Yet, that might not be the worst of it. The organizations that have championed “net neutrality” are the same groups that long for the return of the “fairness doctrine,” the arcane FCC policy that effectively stifled free speech and shut down the marketplace of ideas. Is there any doubt that organizations like MoveOn.org and the Open Society Institute would love to see the FCC use its licensing power to reduce the influence of conservative outlets on the web?  Not that prominent leftists would encourage the FCC to do so, at least not at the beginning. The trick to using bureaucracy to further one’s agenda is understanding that regulatory agencies are like glaciers; they move slowly, but there’s no stopping them once inertia and gravity kicks in. Establishing the “right” of the FCC to regulate the Internet is the key. Once that happens, the unstoppable progress of the regulatory behemoth is inevitable. In leftist dreams, the FCC will start by regulating access to the Internet, move on to defining how that access is provided and, at some point in the not so distant future, publish rules that limit access to only those sites that have been government approved.

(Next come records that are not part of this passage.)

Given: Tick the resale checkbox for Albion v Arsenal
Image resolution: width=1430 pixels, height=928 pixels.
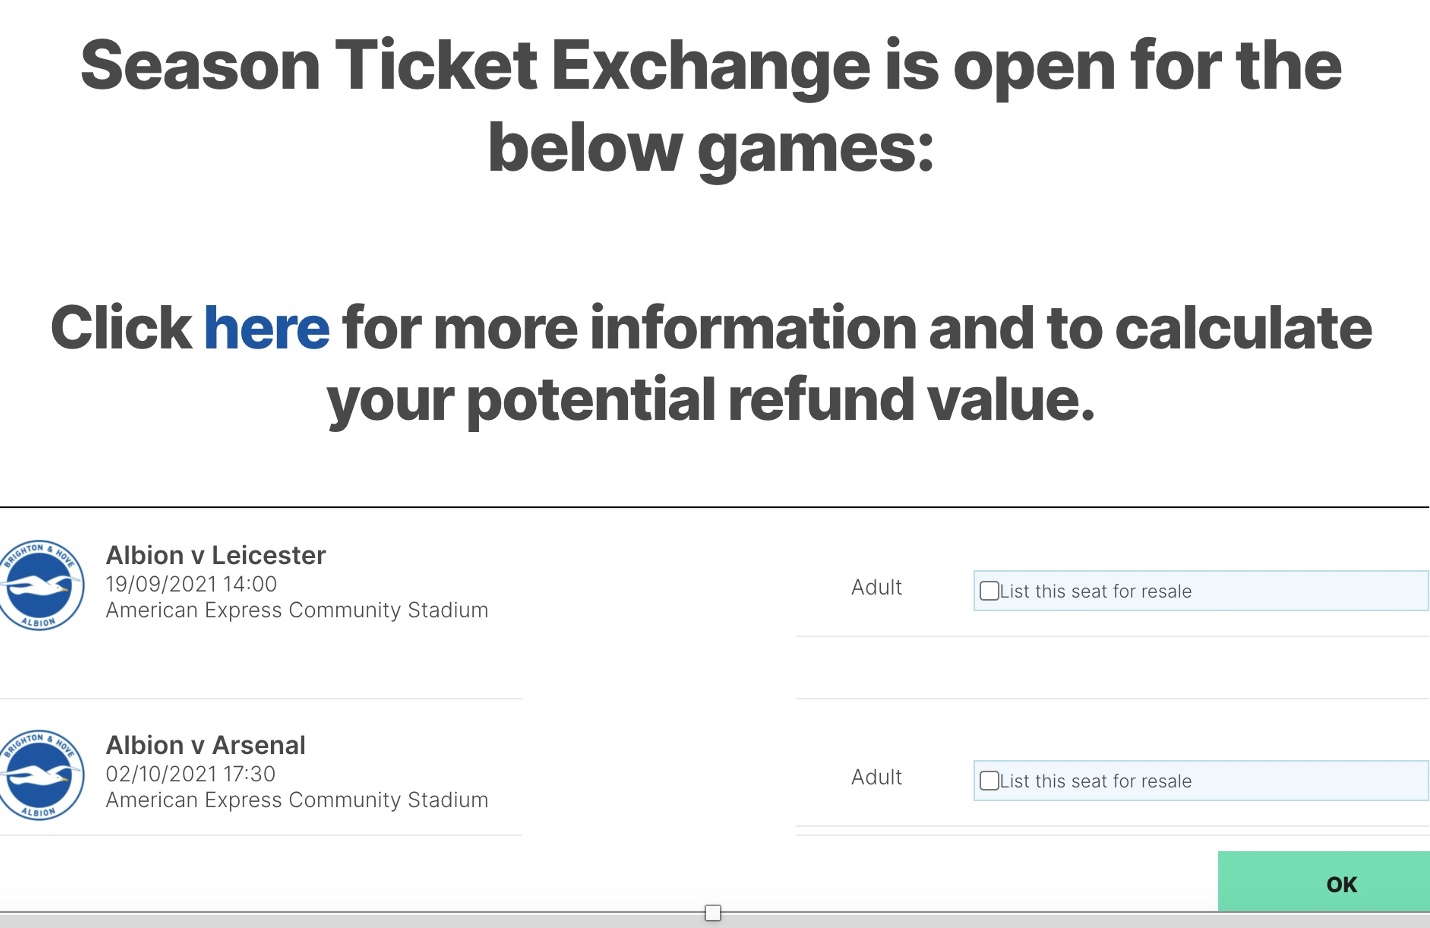Looking at the screenshot, I should coord(989,781).
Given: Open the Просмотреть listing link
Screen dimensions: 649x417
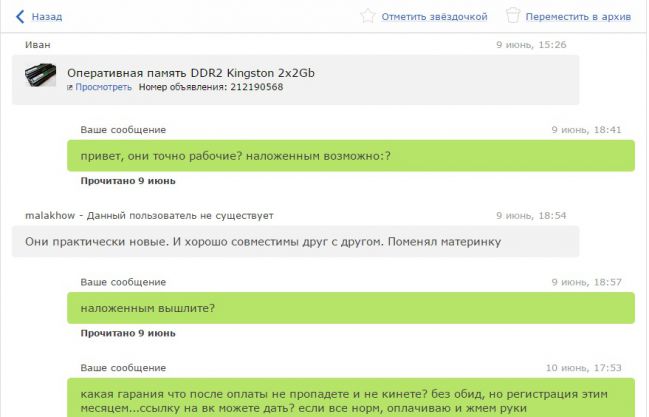Looking at the screenshot, I should pos(103,87).
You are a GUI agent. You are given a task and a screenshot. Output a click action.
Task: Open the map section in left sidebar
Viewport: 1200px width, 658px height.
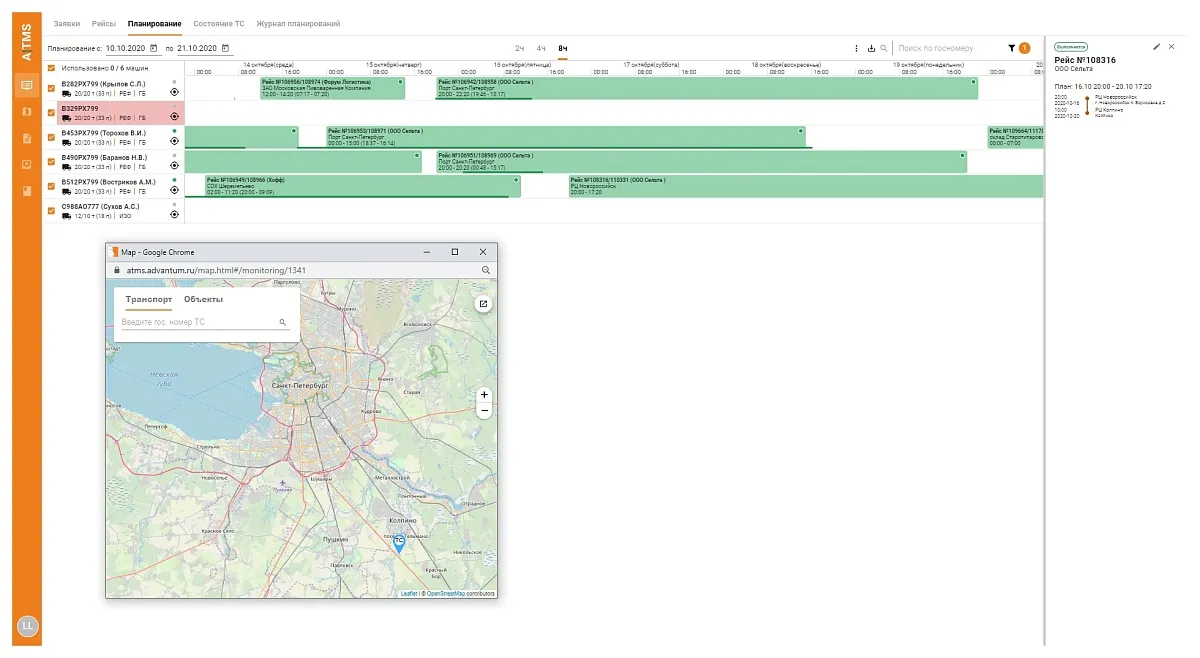[x=26, y=111]
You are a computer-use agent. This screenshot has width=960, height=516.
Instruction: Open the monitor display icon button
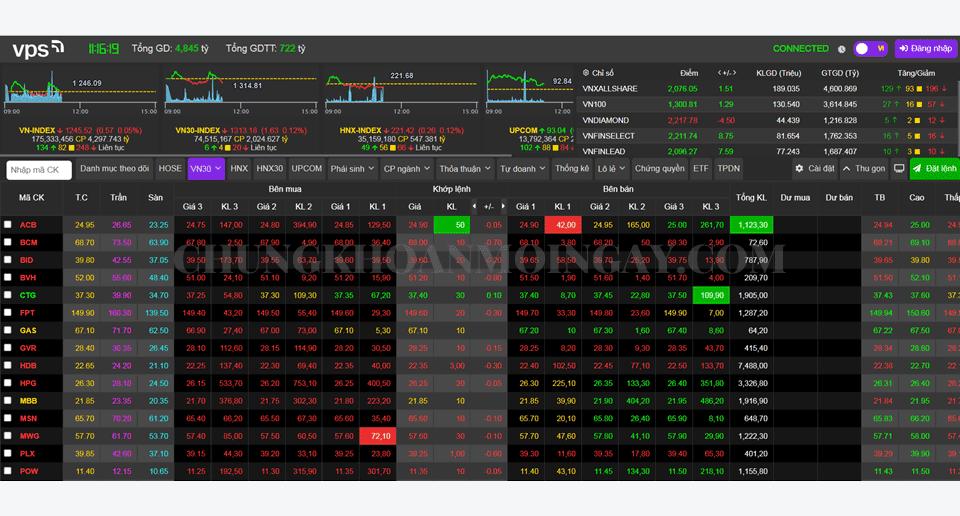click(899, 169)
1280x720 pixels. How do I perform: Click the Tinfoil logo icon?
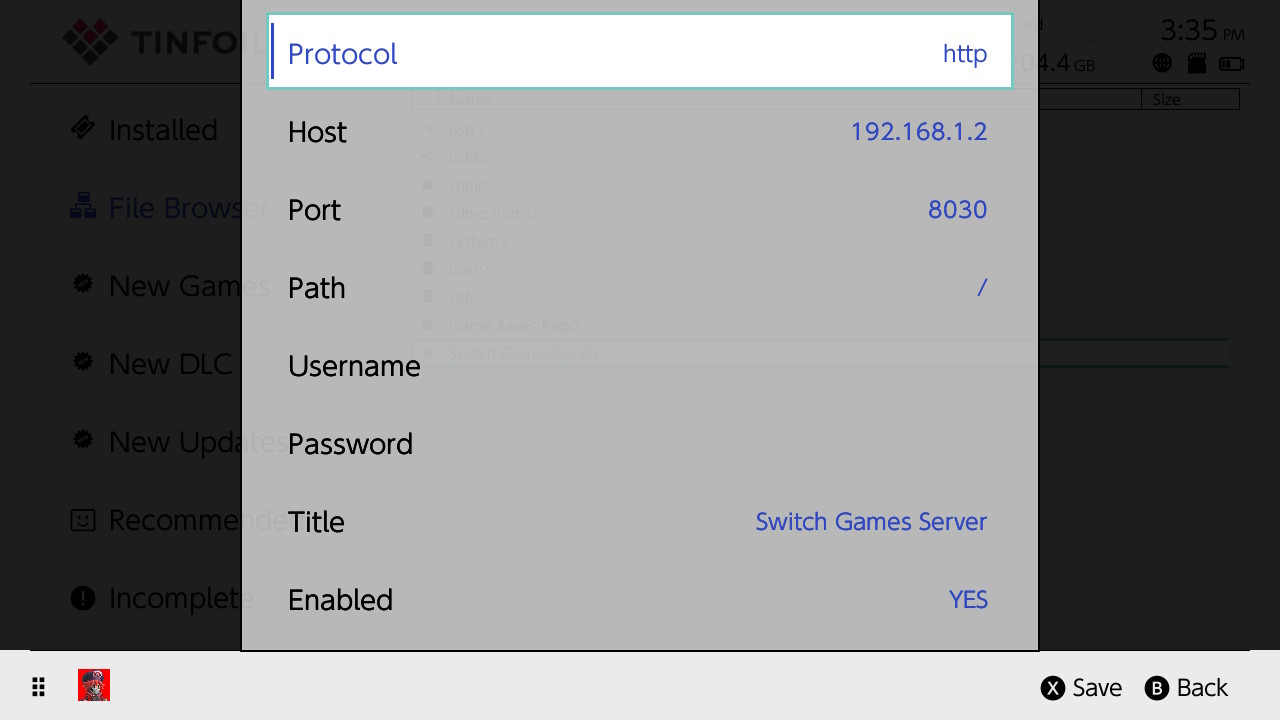(x=90, y=41)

Republicans have vowed to fight the FCC’s ruling, but they probably don’t have the votes to overturn the decision. The GOP may entice enough Democrats to pass a bill negating net neutrality in 2011, but they don’t appear to have enough votes to overcome an expected veto by Barack Obama. The courts may offer a better and lasting solution. Lawsuits are already in progress, asking the judiciary to decide whether access to the Internet is a right protected by the First Amendment or a privilege subject to government control. It is on this battleground that the doctrine of net neutrality will ultimately rise or fall. The free exchange of ideas that the Internet represents is a most dangerous enemy to the left and they will stop at nothing to grab control of this powerful forum. Their success or failure, it would seem, will hinge upon the judgments of a few jurists dressed in black robes and how they interpret our Constitutional guarantees to exchange ideas and information.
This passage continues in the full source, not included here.